THE ACCEPTANCE PERIOD COMMENCED ON MAY 18, 2020 AND WILL EXPIRE AT 6:00 P.M. NEW YORK
LOCAL TIME, ON JULY 27, 2020, UNLESS THE ACCEPTANCE PERIOD IS EXTENDED OR THE OFFER IS
EARLIER TERMINATED.
May 18, 2020
To Brokers, Dealers, Commercial Banks, Trust Companies and Other Nominees:
We have been engaged by Quebec B.V. (the “Bidder”), a private limited liability company (besloten vennootschap met beperkte aansprakelijkheid) organized under the laws of The Netherlands and a wholly owned subsidiary of Thermo Fisher Scientific Inc., a Delaware corporation (“Thermo Fisher”), to act as Information Agent (the “Information Agent”) in connection with the Bidder’s offer (the “Offer”) to purchase all of the ordinary shares, par value EUR 0.01 per share, including all ancillary rights, in particular the entitlement to profits, existing at the time of settlement of the Offer (the “Shares”), in QIAGEN N.V., a public limited liability company (naamloze vennootschap) organized under the laws of The Netherlands (“QIAGEN”), at a purchase price of EUR 39.00 per Share in cash, less any applicable withholding taxes and without interest (the “Offer Price”), to the holders thereof, upon the terms and subject to the conditions set forth in the Offer Document, dated May 18, 2020 (as it may be amended or supplemented from time to time, the “Offer Document”) and the related Letter of Transmittal (as it may be amended or supplemented from time to time, the “Letter of Transmittal”) enclosed herewith. QIAGEN’s issued share capital includes fractional ordinary shares (onderaandelen) (each a “Fractional Share”), each representing one-twenty-seventh (1/27th) of the value of an ordinary share of QIAGEN (each an “Ordinary Share”). References herein to Shares shall include, without duplication, Fractional Shares, provided that a Fractional Share will be treated for the purposes of the Offer Price as one-twenty-seventh (1/27th) of a Share. Capitalized terms used but not otherwise defined herein shall have the meanings ascribed to such terms in the Offer Document.

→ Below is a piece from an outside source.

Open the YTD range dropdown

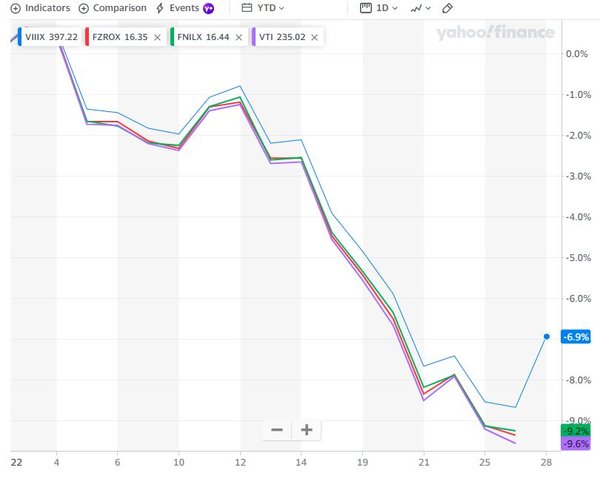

Please furnish copies of the enclosed materials to those of your clients for whom you hold Shares registered in your name or in the name of your nominee.
Certain conditions to the Offer are described in Section 12 — “Offer Conditions” of the Offer Document.
For your information and for forwarding to your clients for whom you hold Shares registered in your name or in the name of your nominee, we are enclosing the following documents:
1.
The Offer Document;
2.
The Solicitation/Recommendation Statement on Schedule 14D-9 of QIAGEN;
 

 
3.
The Letter of Transmittal for your use in accepting the Offer and tendering Shares and for the information of your clients;
4.
A Notice of Guaranteed Delivery to be used to accept the Offer if the required documents cannot be delivered to American Stock Transfer & Trust Company, LLC (the “Settlement Agent”) prior to 6:00 p.m., New York local time, on July 27, 2020 (the “end of the Acceptance Period,” unless the Acceptance Period is extended in accordance with the German Securities Acquisition and Takeover Act (“German Takeover Act”), in which event “end of the Acceptance Period” will mean the latest time and date at which the Acceptance Period, as so extended, ends) or if the procedure for delivery by book-entry transfer cannot be completed prior to the end of the Acceptance Period;
5.
A form of letter which may be sent to your clients for whose accounts you hold Shares registered in your name or in the name of your nominee, with space provided for obtaining such clients’ instructions with regard to the Offer; and
6.
A return envelope addressed to the “Settlement Agent for your use only.”
We urge you to contact your clients as promptly as possible. Please note that the Acceptance Period will expire at 6:00 p.m., New York local time, on July 27, 2020, unless the Acceptance Period is extended or the Offer is earlier terminated.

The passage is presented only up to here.